# Is there anything a V loves more...



## city_dog (Feb 16, 2012)

... than the beach in winter? LOL


----------



## tanners_mama (Sep 22, 2011)

Snow in the winter?!


----------



## Rudy (Oct 12, 2012)

;D


----------



## mswhipple (Mar 7, 2011)

Aspiring sled dog, minus the sled...


----------



## Ozkar (Jul 4, 2011)

Perhaps the lake in summer?


----------



## texasred (Jan 29, 2012)

Birds in the field?


----------



## GarysApollo (Nov 27, 2012)

Just the water period... Mine will try to swim in a five gallon bucket if there is water in it!


----------



## OttosMama (Oct 27, 2011)

Thanks City_Dog!

I think I will take Otto back to my favorite beach this weekend. We're supposed to have some mild weather and we haven't been back there since before this past summer.
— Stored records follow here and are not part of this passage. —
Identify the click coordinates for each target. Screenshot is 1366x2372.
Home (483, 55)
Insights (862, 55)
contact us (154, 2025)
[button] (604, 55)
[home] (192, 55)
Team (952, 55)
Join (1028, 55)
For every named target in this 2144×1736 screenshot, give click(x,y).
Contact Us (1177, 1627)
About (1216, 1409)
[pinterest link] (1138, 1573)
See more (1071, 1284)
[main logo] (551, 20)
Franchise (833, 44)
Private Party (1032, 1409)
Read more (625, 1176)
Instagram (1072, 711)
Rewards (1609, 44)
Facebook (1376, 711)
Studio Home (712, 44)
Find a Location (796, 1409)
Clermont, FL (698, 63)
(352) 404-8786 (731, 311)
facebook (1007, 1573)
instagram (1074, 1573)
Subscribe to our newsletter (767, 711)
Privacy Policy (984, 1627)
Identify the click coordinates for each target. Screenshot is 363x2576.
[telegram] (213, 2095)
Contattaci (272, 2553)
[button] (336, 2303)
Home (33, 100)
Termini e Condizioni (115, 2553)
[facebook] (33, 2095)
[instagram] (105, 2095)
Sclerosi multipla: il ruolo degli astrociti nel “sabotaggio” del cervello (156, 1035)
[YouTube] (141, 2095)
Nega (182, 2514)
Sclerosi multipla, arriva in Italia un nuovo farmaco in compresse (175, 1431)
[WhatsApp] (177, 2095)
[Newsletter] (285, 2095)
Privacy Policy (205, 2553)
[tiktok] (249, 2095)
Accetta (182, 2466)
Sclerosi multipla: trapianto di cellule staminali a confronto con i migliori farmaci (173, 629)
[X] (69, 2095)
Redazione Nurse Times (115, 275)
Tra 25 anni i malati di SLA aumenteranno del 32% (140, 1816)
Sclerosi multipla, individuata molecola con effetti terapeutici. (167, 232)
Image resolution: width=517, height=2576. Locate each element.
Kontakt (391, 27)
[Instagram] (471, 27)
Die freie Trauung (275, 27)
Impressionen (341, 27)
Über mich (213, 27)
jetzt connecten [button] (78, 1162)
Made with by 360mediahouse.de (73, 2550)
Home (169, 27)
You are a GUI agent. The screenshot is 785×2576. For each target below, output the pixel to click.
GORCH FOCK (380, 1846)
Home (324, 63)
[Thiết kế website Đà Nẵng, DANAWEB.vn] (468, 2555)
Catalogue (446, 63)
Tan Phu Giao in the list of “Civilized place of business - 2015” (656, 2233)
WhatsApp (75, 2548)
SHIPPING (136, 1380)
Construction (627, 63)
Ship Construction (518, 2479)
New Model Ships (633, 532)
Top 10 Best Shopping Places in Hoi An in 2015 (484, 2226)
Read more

He has such a blast there! ;D


----------



## oliveJosh12 (Sep 10, 2012)

Being in bed with mum??


----------



## threefsh (Apr 25, 2011)

Lounging on the couch?


----------



## R E McCraith (Nov 24, 2011)

PIKE loves drive thru windows that give treats - he knows everyone in our town that does


----------



## Ozkar (Jul 4, 2011)

*Re: Re: Is there anything a V loves more...*



R said:


> PIKE loves drive thru windows that give treats - he knows everyone in our town that does


Haha.......pavlovs dog......Astro starts salivating when we pull up at Muz Buz.


----------